Calling this a failure of media outlets to do what they are supposed to do — cover policymaking, afflicting the comforted, and comforting the afflicted — is an absolute understatement. As I have always made clear, what happens outside of classrooms — from the process of recruiting and training teachers, to the policies driving overdiagnosis of learning disabilities — has tremendous impact on what happens in classrooms, and ultimately to children. Especially for local education reporters and their colleagues on the national level (along with pundits focused on education), it is important to shine light on what is being decided by federal and state education officials, and how those decisions are reached.
At the same time, perhaps those covering education would have put more energy into covering how the Obama administration was granting waivers if reformers, especially centrist Democrats who have championed the waiver gambit in the first place (and whose impatience over the delayed reauthorization of No Child led them to push for this exercise in bad policymaking), weren’t so silent about either the process or the possible consequences in the first place. Especially among reformers working out of the Beltway, there has been a rather inexcusable failure to remember that education policymaking isn’t just about setting laws and target. It is also about a clear communication in action of the expectations we have for our society to ensure that every child is provided high-quality education. How the Obama administration and Congress engage in such policymaking is as important to these goals as the actual results themselves. When one looks at the No Child waiver process in full, it is clear that the Obama administration has engaged in the kind of inexcusable policymaking reformers would never tolerate from traditionalists. And now, as states such as New York are struggling to implement the teacher evaluation reforms promised under the waiver, and more evidence accrues about the negative impacts of the waiver gambit on efforts to systemically reform American public education, the silence among reformers appears even more than ever like sheer cowardice.

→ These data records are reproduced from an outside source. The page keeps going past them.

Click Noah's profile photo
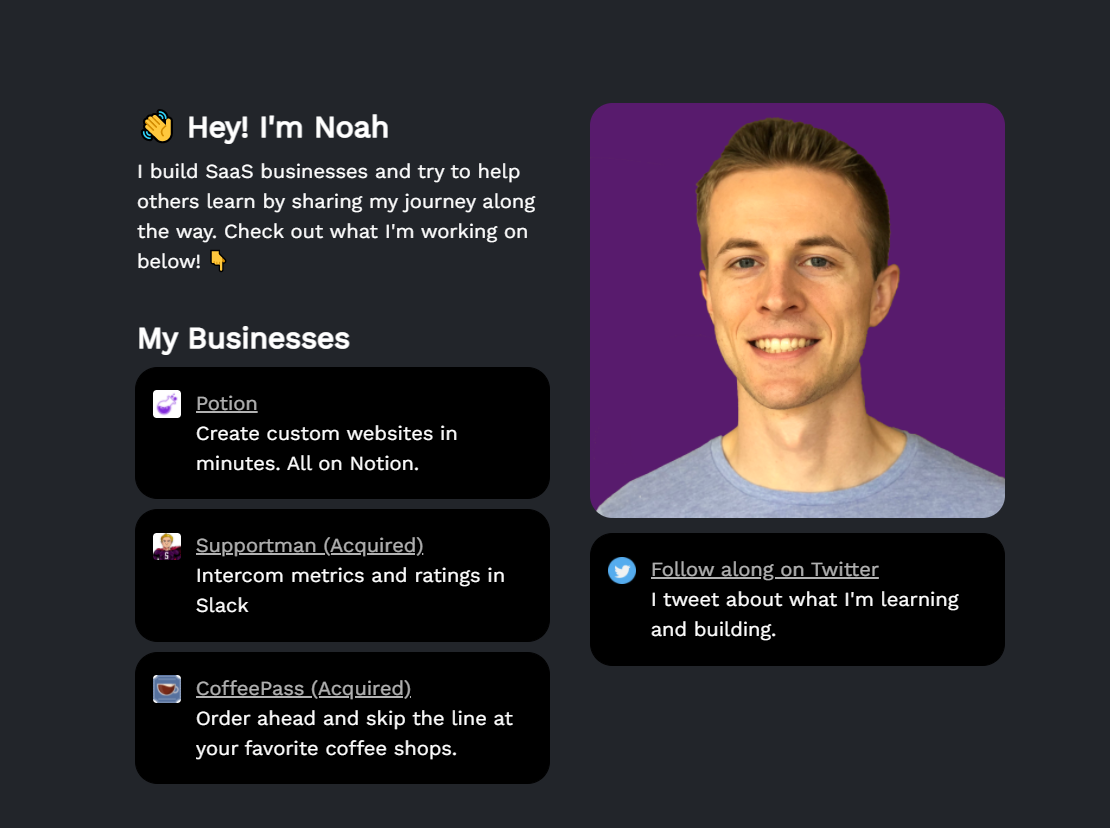The image size is (1110, 828). pyautogui.click(x=797, y=310)
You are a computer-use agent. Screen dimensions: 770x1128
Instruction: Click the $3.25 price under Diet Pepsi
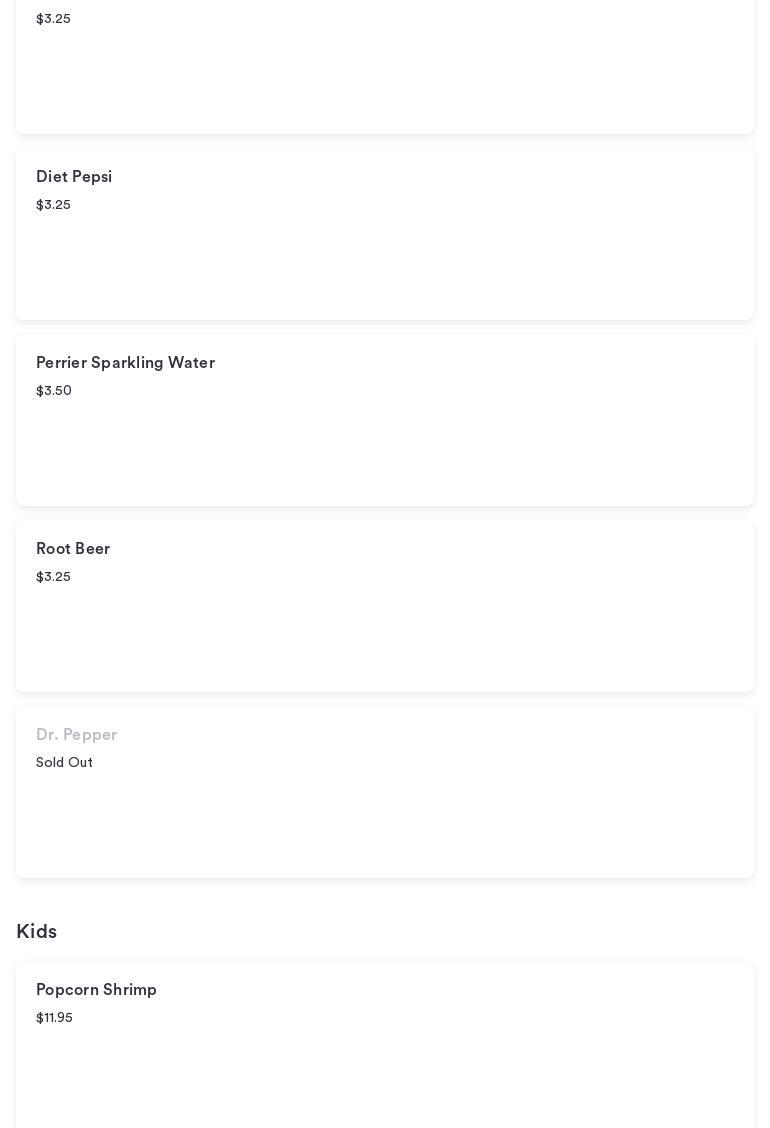tap(53, 205)
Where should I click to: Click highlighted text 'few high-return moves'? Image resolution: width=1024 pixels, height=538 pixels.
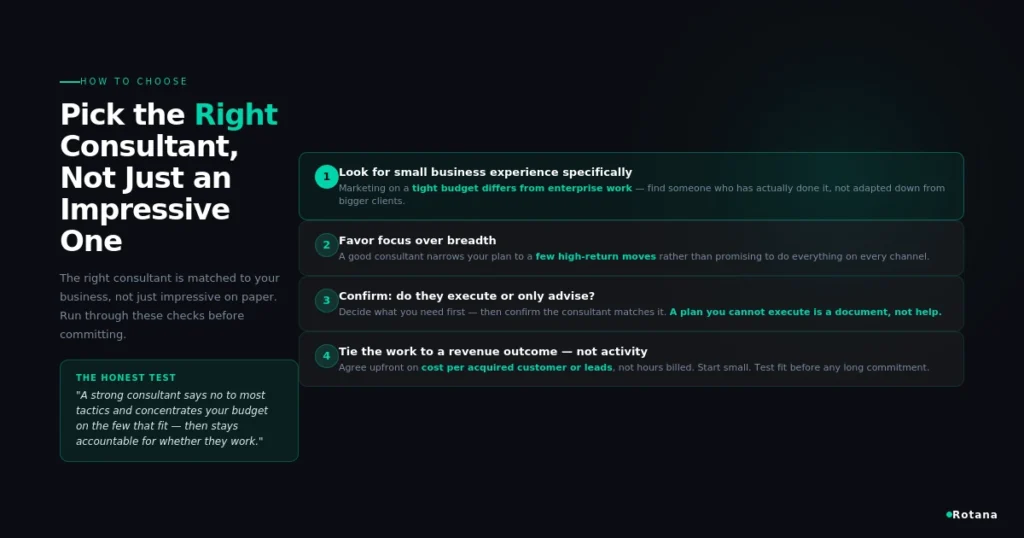pos(596,257)
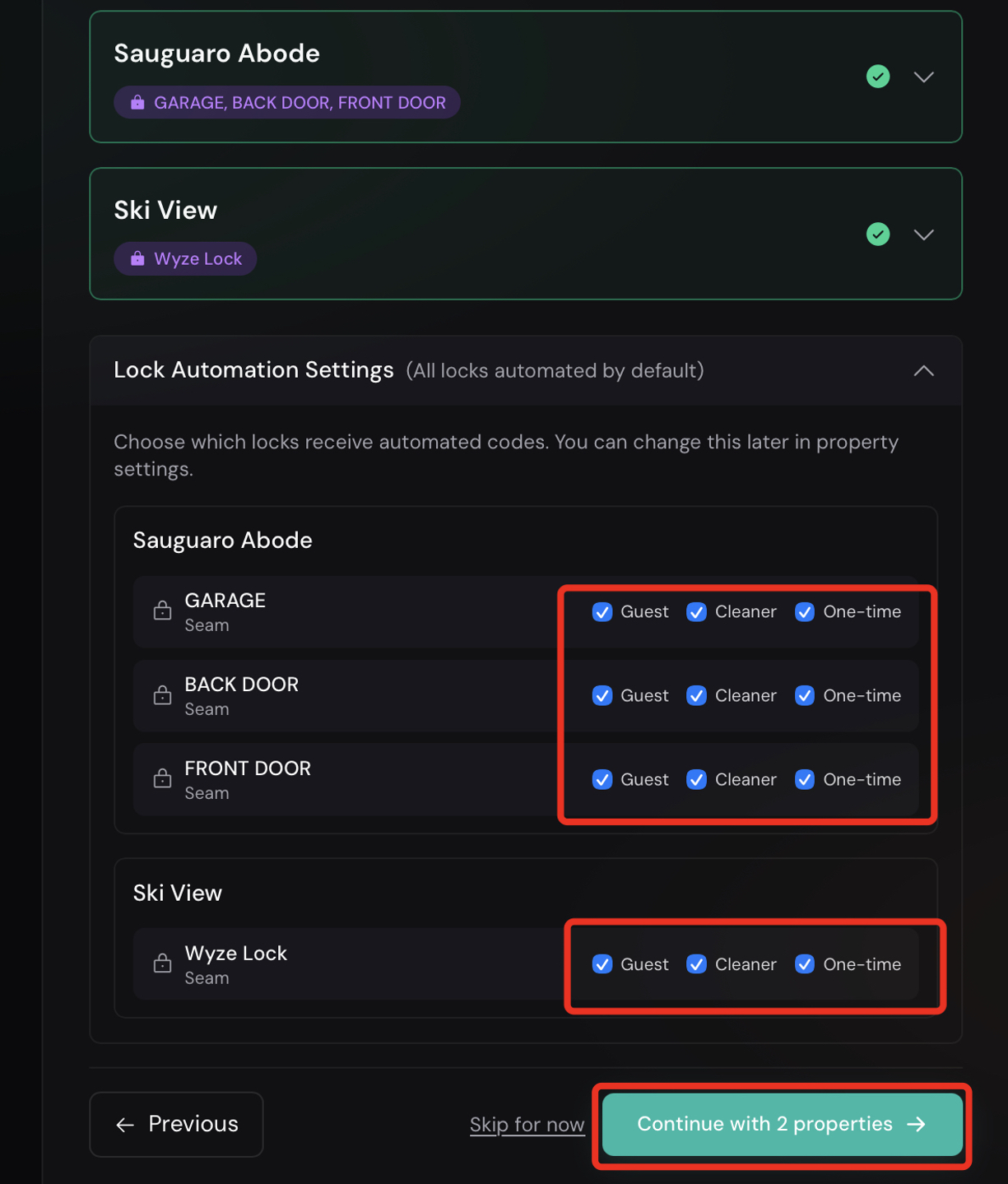The image size is (1008, 1184).
Task: Click the lock icon beside GARAGE row
Action: click(x=162, y=611)
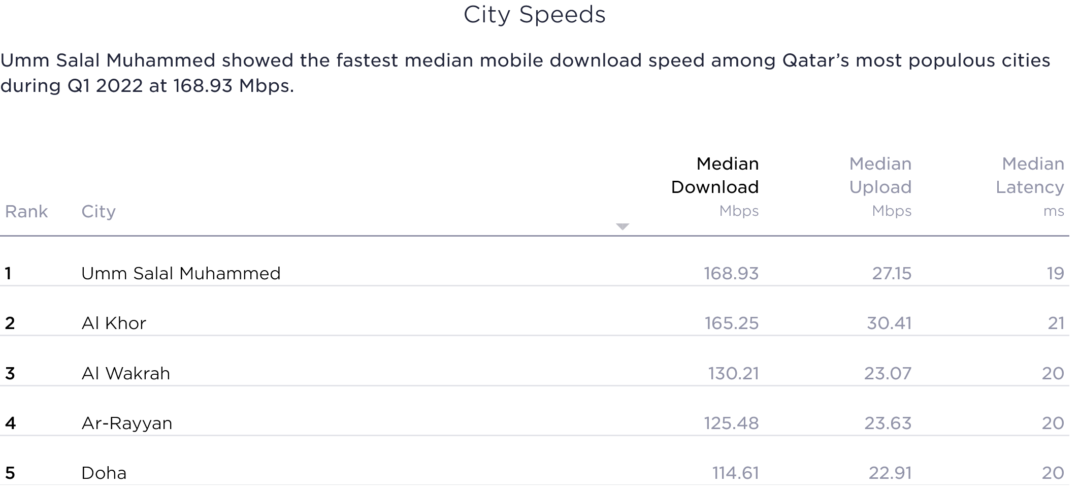
Task: Click the Doha city name
Action: click(x=104, y=473)
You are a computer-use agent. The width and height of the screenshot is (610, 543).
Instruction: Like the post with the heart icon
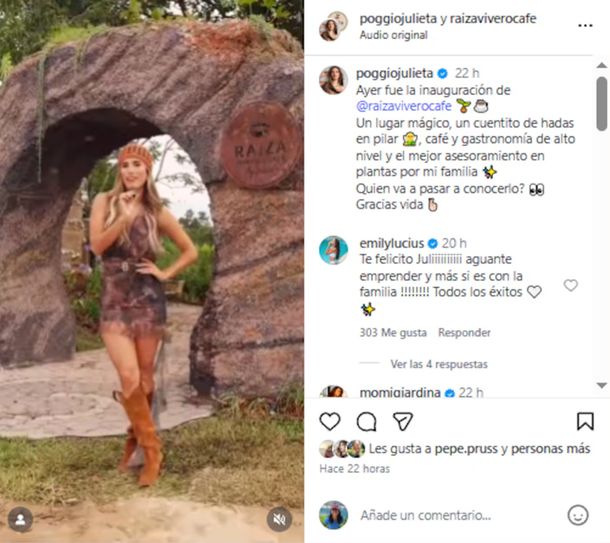(330, 422)
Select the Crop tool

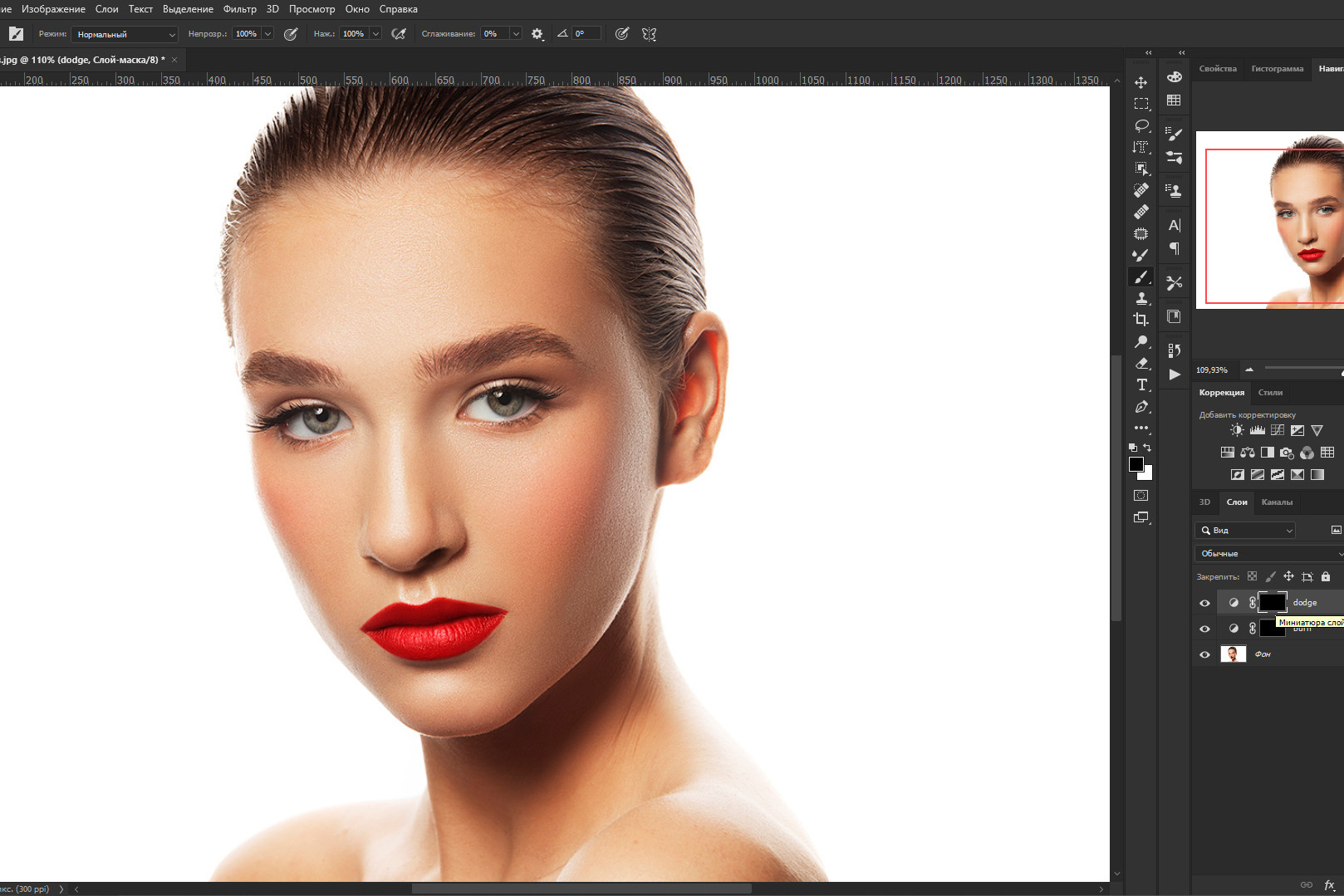1141,320
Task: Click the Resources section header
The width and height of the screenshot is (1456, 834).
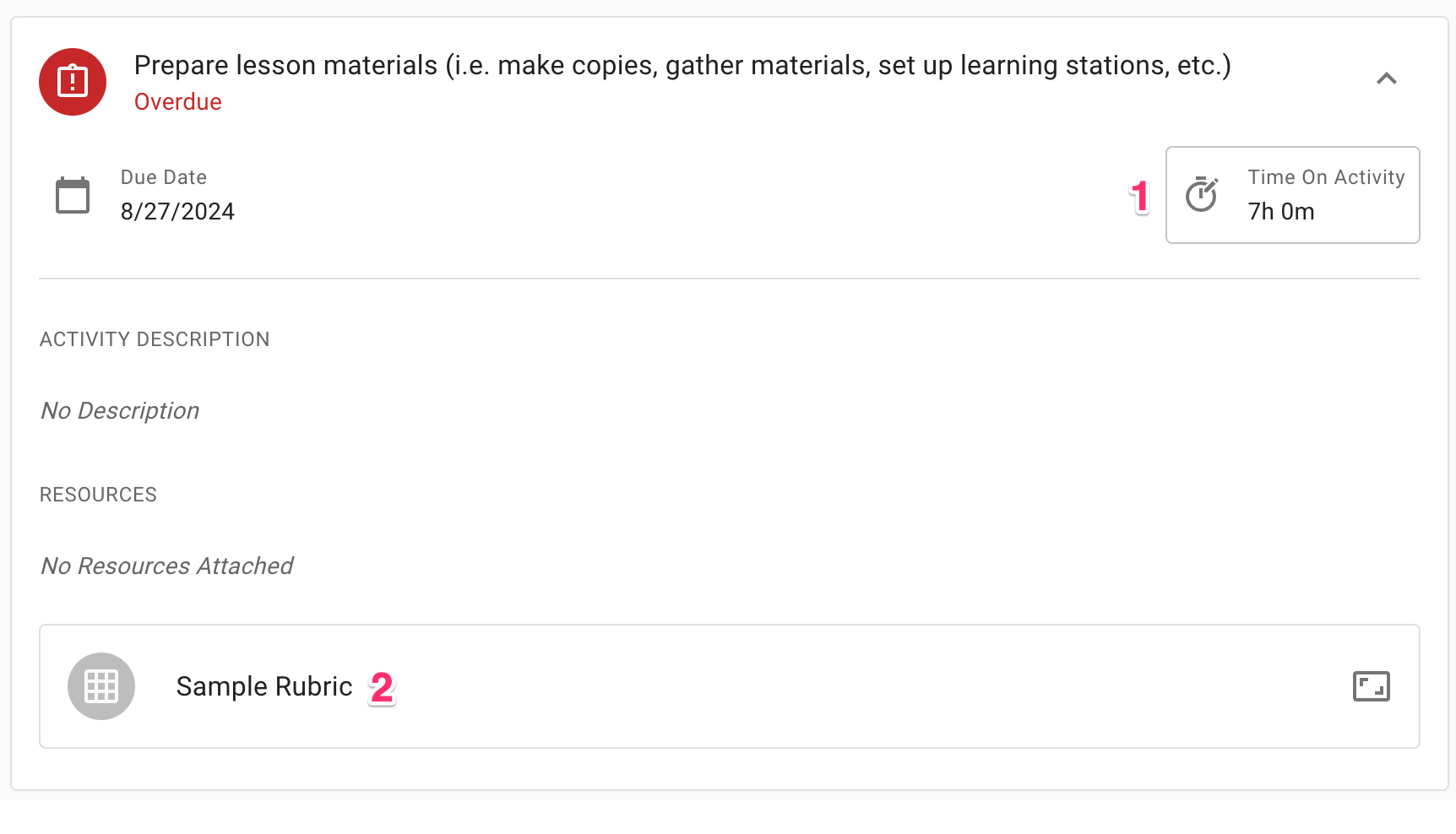Action: (98, 494)
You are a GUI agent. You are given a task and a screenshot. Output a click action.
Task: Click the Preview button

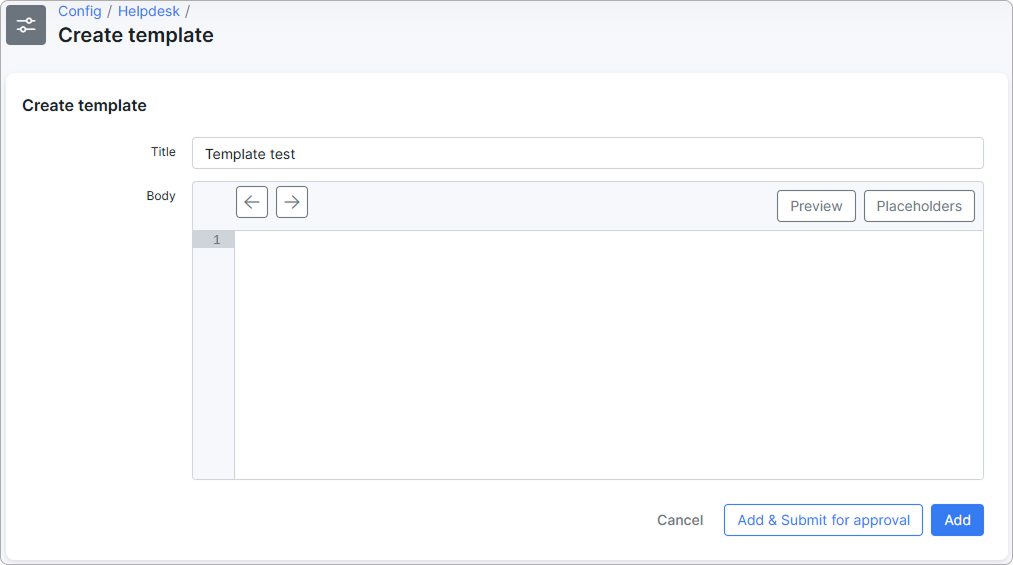(x=816, y=206)
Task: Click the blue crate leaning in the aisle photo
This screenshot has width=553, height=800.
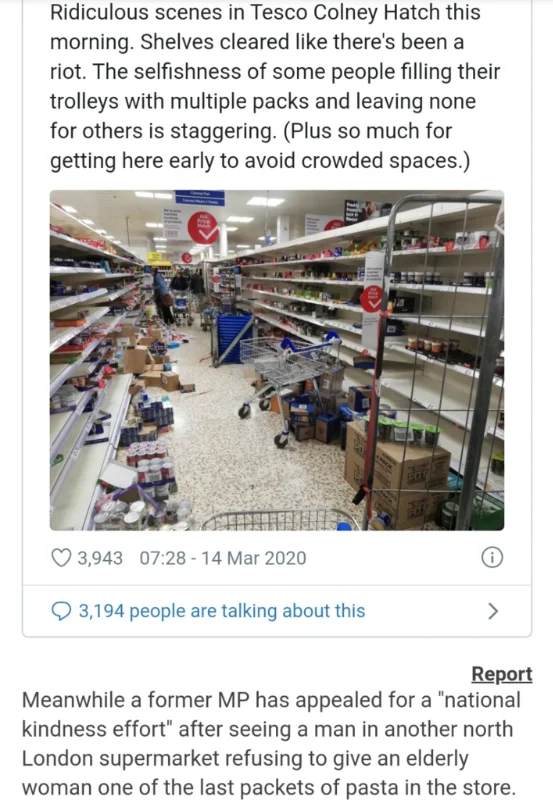Action: click(x=232, y=339)
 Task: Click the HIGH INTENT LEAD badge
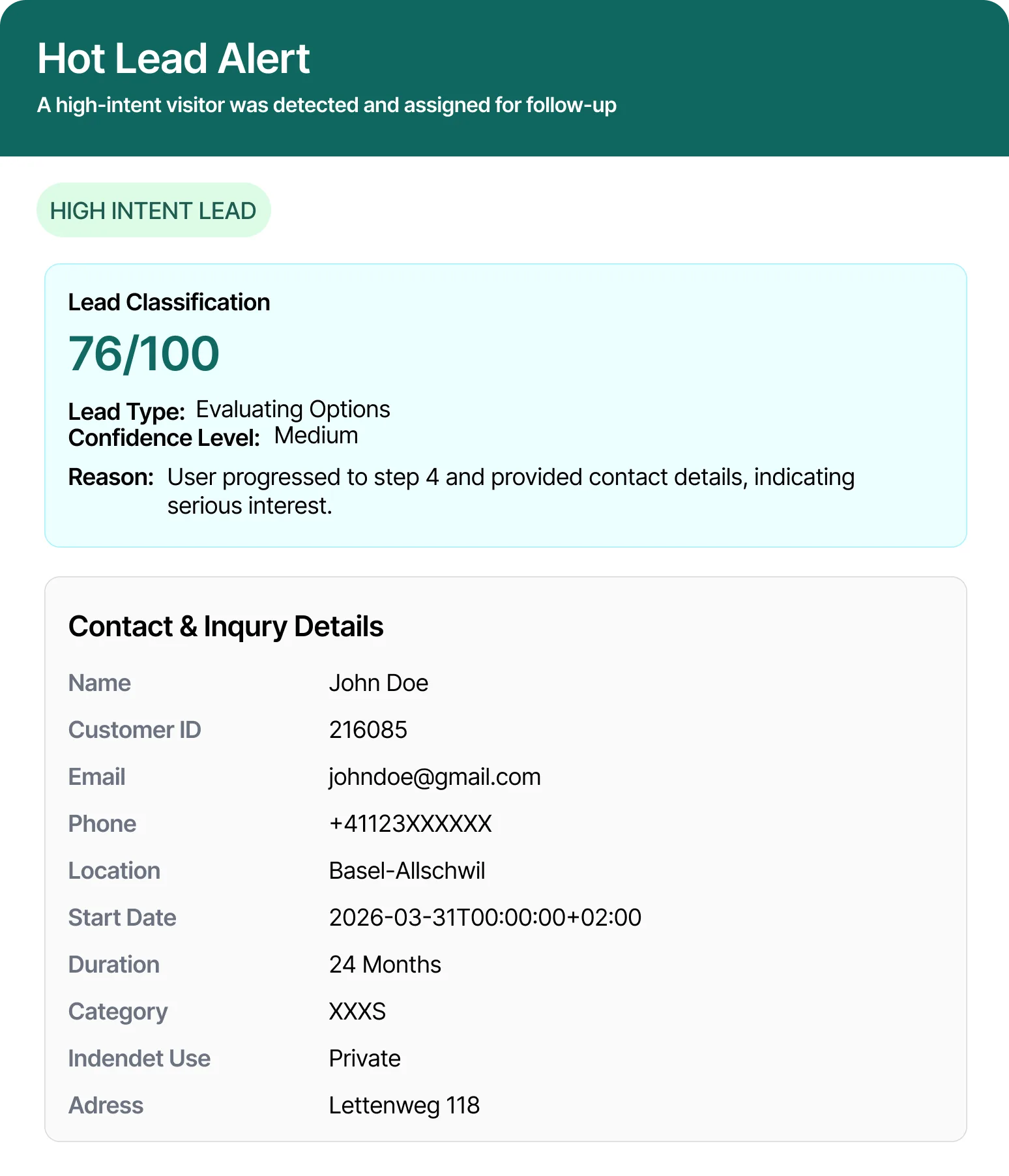click(x=153, y=210)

By not holding the Obama administration’s feet to the fire on this issue, reformers have ceded plenty of moral and intellectual high ground. How can one declare that they want to end the soft bigotry of low expectations when they remain silent about a policymaking effort that does exactly that? As I noted late last year in my criticism of the Education Trust’s support of one aspect of the waiver gambit, you cannot support policymaking efforts that end up lowering expectations of states, schools and districts to do well by all of our children without appearing to betray your convictions. And while it is nice to see more reformers, especially EdTrust’s Kati Haycock, partly realize the error of their ways, it does little for our children, who will bear the brunt of the consequences for abandoning No Child, an admittedly imperfect bit of policymaking which helped spur reforms that have helped more children achieve lifelong success.
It will be interesting to see how reporters and reformers address the waiver requests submitted last week by Texas, Wyoming, and Pennsylvania, especially in light of the past rounds. There’s no excuse for shining light this time around. And no reason to do the investigative work after the fact.